Since midnight on Monday 8 November, motorists have been able to drive through the Tyne Tunnel without stopping to pay as 'Tyne Pass' replaces the existing toll system.
Barriers and traffic lights are no longer in use with cameras installed to automatically register journeys.
Tunnel users either have to pay their fee via a pre-paid account with tunnel operator TT2 or do so before midnight the day after their journey using an online pay later service, an automated telephone line, or at PayPoint tills found in shops.
The toll plazas are still in place but are due to be dismantled in the coming weeks. Only two lanes will be open around the tolling area under the new system to avoid the need for merging, ITV News Tyne Tees has been told.
A 1960s VW campervan becomes the first vehicle to try out the new, fully cashless system.
But motorists have taken to social media to complain about congestion and duplicated payments.
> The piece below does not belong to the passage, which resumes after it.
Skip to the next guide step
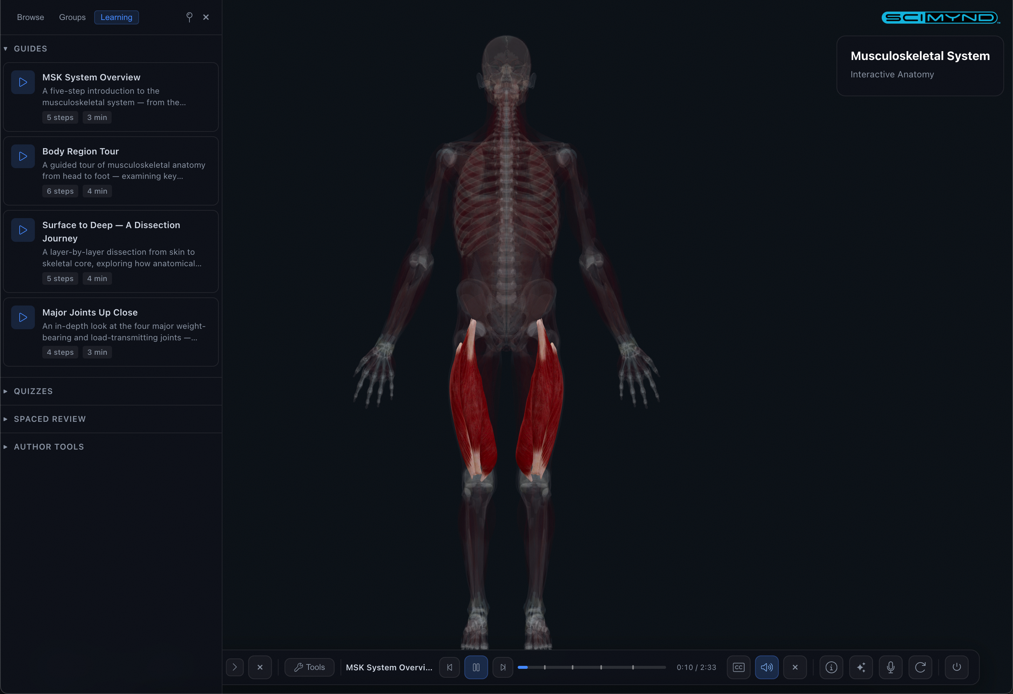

One described the situation as a "carnage" while another called being stuck in a "38 minute" queue a "nightmare".
Responding to the complaints of traffic jams, TT2 issued a statement saying the delays were caused by a "small number of drivers" struggling to adjust to the new system.
"Changing a tolling-system that has been in operation for many decades, will naturally take drivers some time to get used to," a TT2 spokesperson said.
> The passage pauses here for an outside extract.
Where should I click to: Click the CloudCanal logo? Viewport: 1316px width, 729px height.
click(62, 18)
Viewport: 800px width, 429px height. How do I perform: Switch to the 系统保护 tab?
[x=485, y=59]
"The majority of travellers adjusted to the new system without any problems and congestion had eased before 10am. However, prior to that, a small number of drivers were stopping or changing lane which created some traffic congestion," they continued.
"This is the first day of open-road-tolling and we expect with each passing day, the number of drivers stopping will reduce and journeys will be further speeded-up. We have made some adjustments to our coning system and we will make other changes to signage to improve understanding by drivers of which lane they should be using.”
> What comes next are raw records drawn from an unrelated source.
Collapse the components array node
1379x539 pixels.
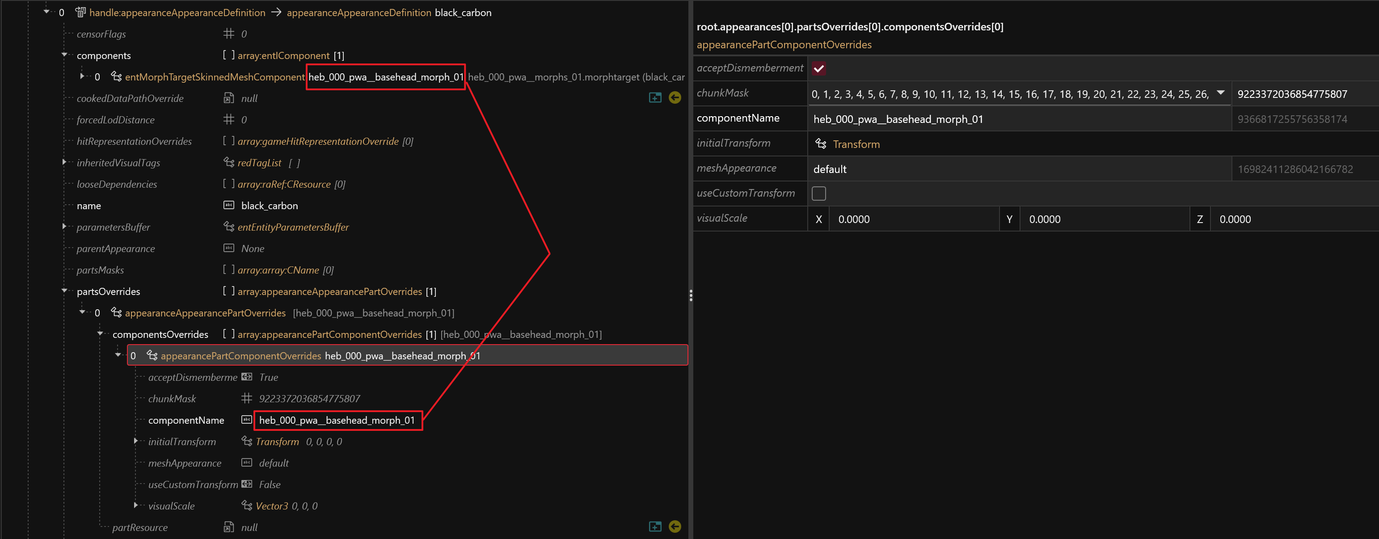pos(65,55)
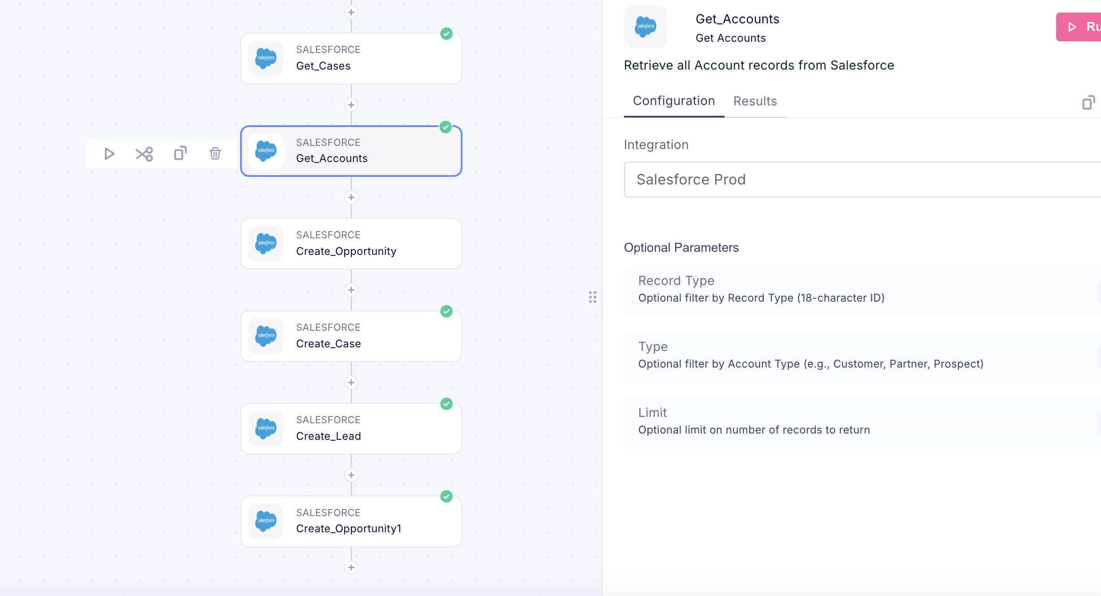The image size is (1101, 596).
Task: Select the Create_Opportunity node
Action: click(x=351, y=244)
It also emerged that some passengers were made to pay twice for using the tunnels.
TT2 acknowledged "minor technical issues" with their payment system and are "re-crediting [affected accounts] with immediate effect".
"There was a glitch with our TT2 payment app. This seemed to particularly affect one version of the operating systems on iPhones and is being rectified," the spokesperson said.
"However, until we roll out the new app over the next few days, we are asking customers to use the website http://tt2.co.uk to access their account. Our new app will be available soon, please keep an eye on our news page for further updates.
Why the change?
Bosses have promised that people will experience faster journeys as nobody will have to stop at a toll booth.
They claim it will save 1,944 hours a week in queuing time, and a 90 oer cent reduction in CO2 emissions around the tunnel thanks to traffic no longer being brought to a standstill.
How does it work?
The new system will work using an Automatic Number Plate Recognition cameras in the tunnels which will recognise vehicle registrations and deduct the toll from the associated acccount.
What are the concerns?
There have been worries raised by some users over how people without access to the internet will cope with the new payment requirements.
There have also been many complaints since the tunnels first introduced a 'pay later' ticket option last year, which has seen drivers hit with heavy fines if they are unable to pay their toll by midnight the next day.
At one stage, almost one in five of the drivers taking a pay later ticket were issued with a penalty notice - which can rise to up to £100, plus the original £1.90 fee.
But TT2 said that around 70% of tunnel users already use a pre-paid account and below 20% pay with cash.
"A positive step"
Gateshead Council leader Martin Gannon, who chairs the North East Joint Transport Committee, said the scheme would "deliver major environmental benefits for our region".
He added: "The investment in a more modern operation will provide major journey time savings, alongside the significant environmental benefits of the scheme.
"This is a positive step towards the decarbonisation of the transport network and achieving our vision of moving to a green, health, dynamic and thriving North East as outlined in the North East Transport Plan."